**TASK:** Leave the images aside and repeat the whole listing exactly.

**********

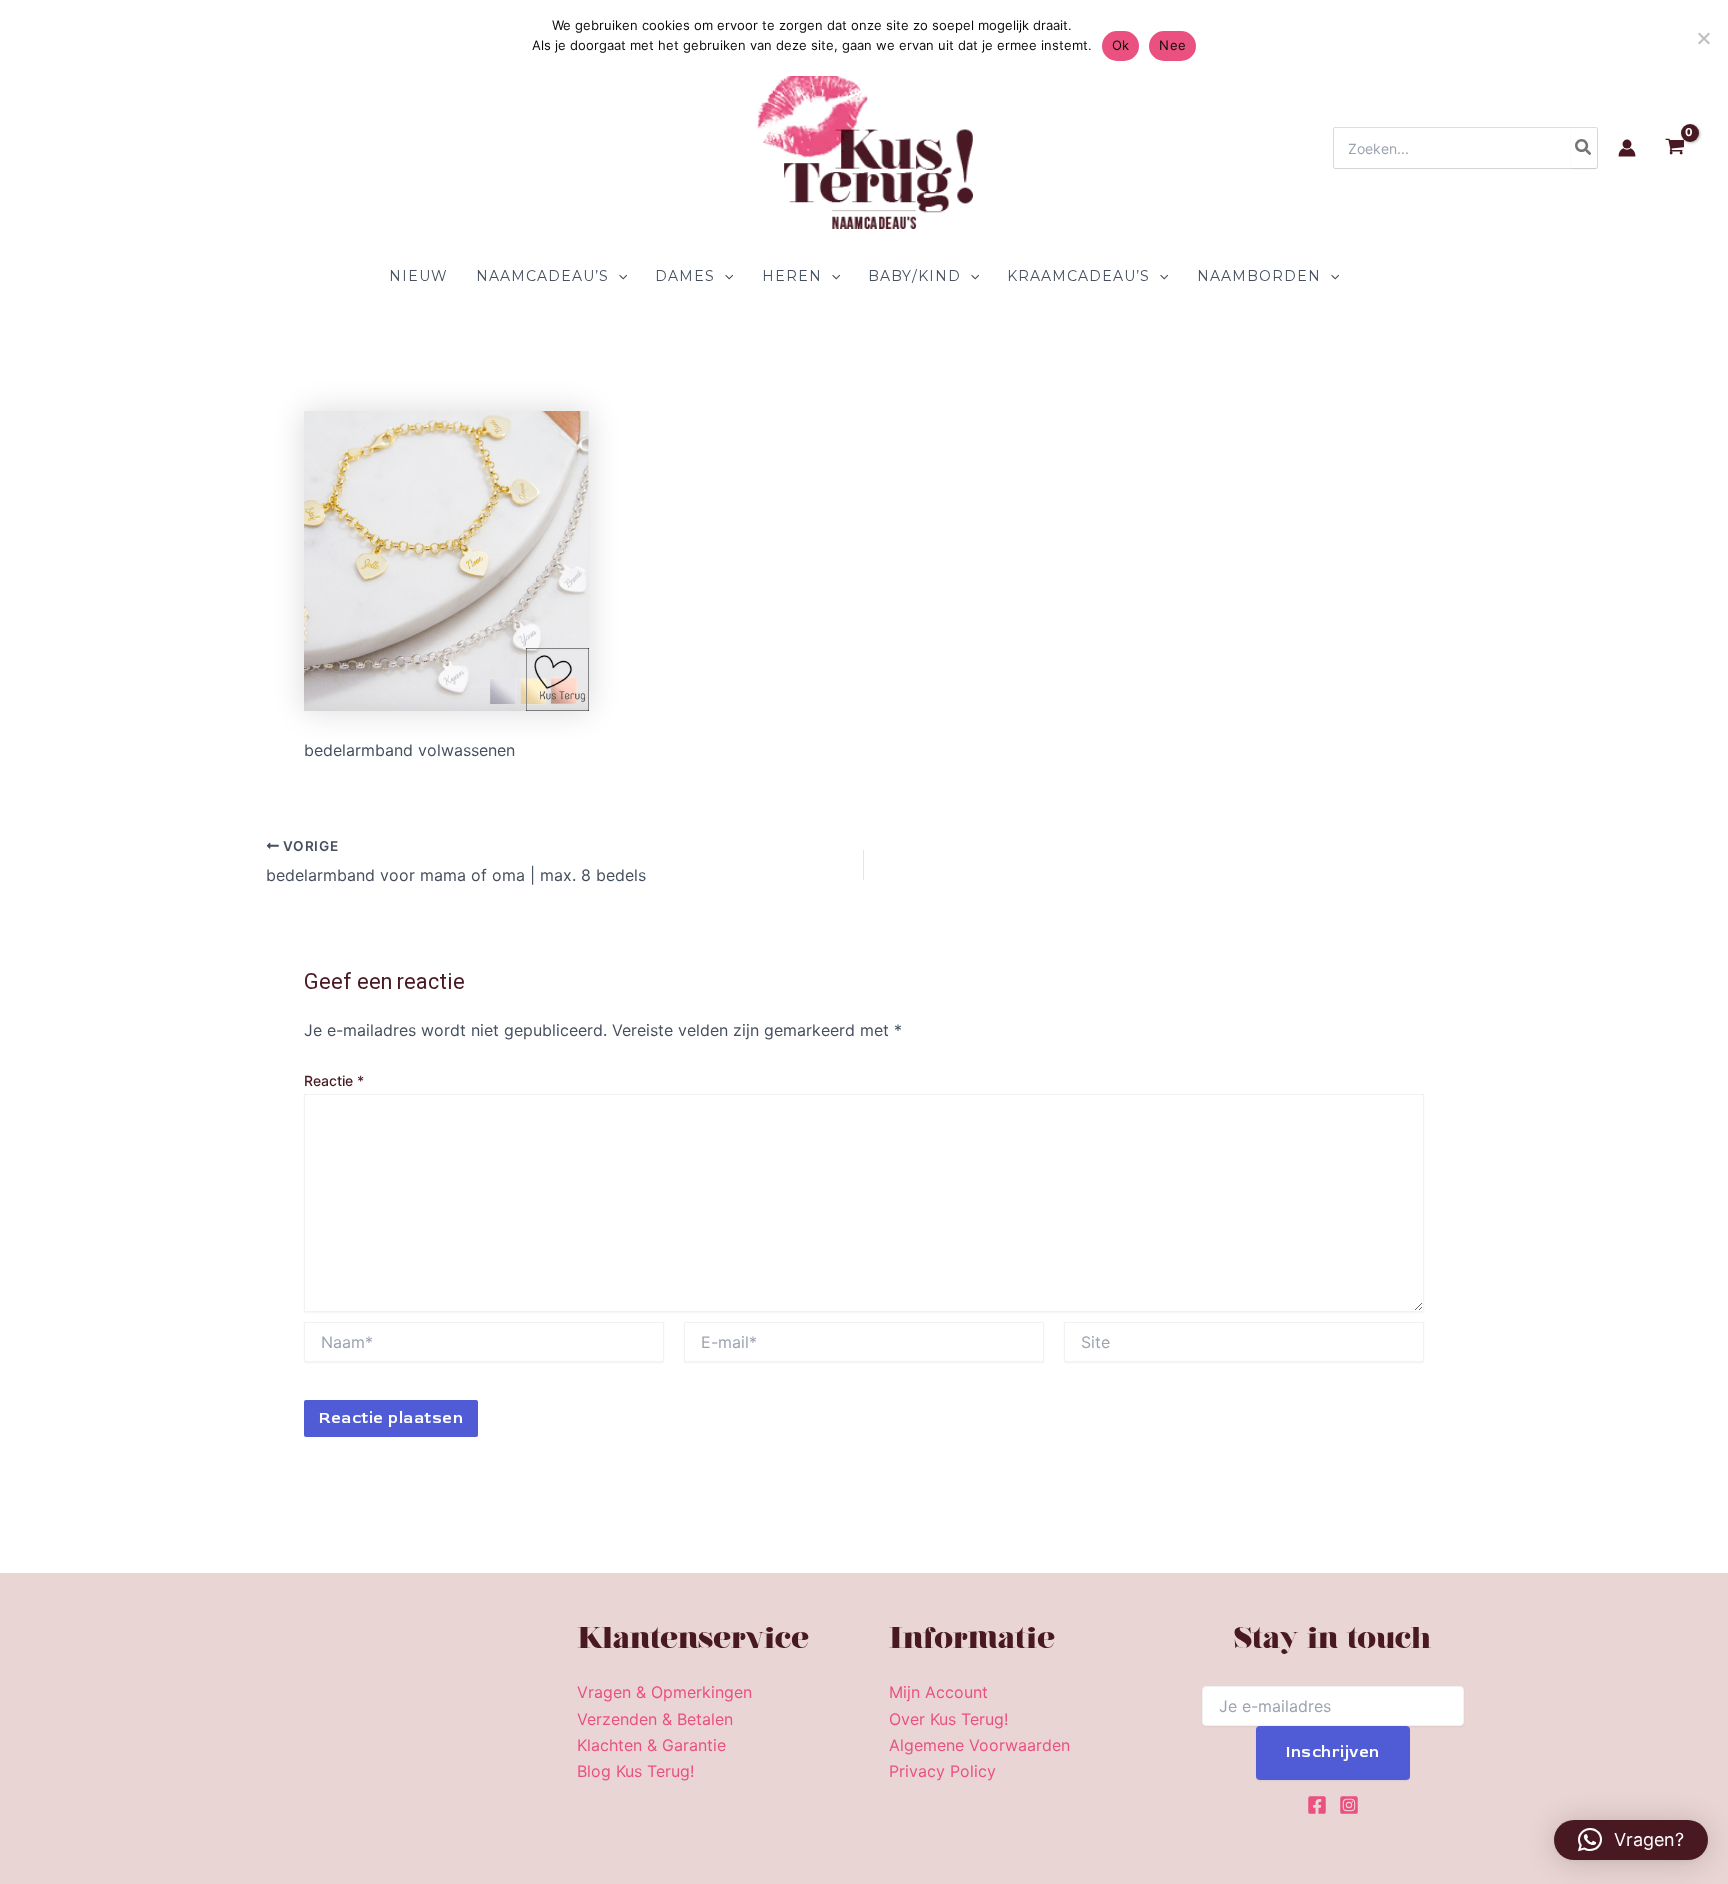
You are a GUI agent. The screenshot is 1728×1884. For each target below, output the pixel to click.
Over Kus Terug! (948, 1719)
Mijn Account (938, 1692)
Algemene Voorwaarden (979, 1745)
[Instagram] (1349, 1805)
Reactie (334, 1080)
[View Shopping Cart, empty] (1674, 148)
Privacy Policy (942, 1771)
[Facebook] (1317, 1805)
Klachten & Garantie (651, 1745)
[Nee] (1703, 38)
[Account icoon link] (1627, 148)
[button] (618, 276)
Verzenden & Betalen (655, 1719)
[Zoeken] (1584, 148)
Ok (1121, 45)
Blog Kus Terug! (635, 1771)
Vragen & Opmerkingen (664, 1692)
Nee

**********

**SOLUTION FOR THIS PROBLEM:**
You are a GUI agent. The screenshot is 1728×1884. For each target below, output the pixel to click.
Over Kus Terug! (948, 1719)
Mijn Account (938, 1692)
Algemene Voorwaarden (979, 1745)
[Instagram] (1349, 1805)
Reactie (334, 1080)
[View Shopping Cart, empty] (1674, 148)
Privacy Policy (942, 1771)
[Facebook] (1317, 1805)
Klachten & Garantie (651, 1745)
[Nee] (1703, 38)
[Account icoon link] (1627, 148)
[button] (618, 276)
Verzenden & Betalen (655, 1719)
[Zoeken] (1584, 148)
Ok (1121, 45)
Blog Kus Terug! (635, 1771)
Vragen & Opmerkingen (664, 1692)
Nee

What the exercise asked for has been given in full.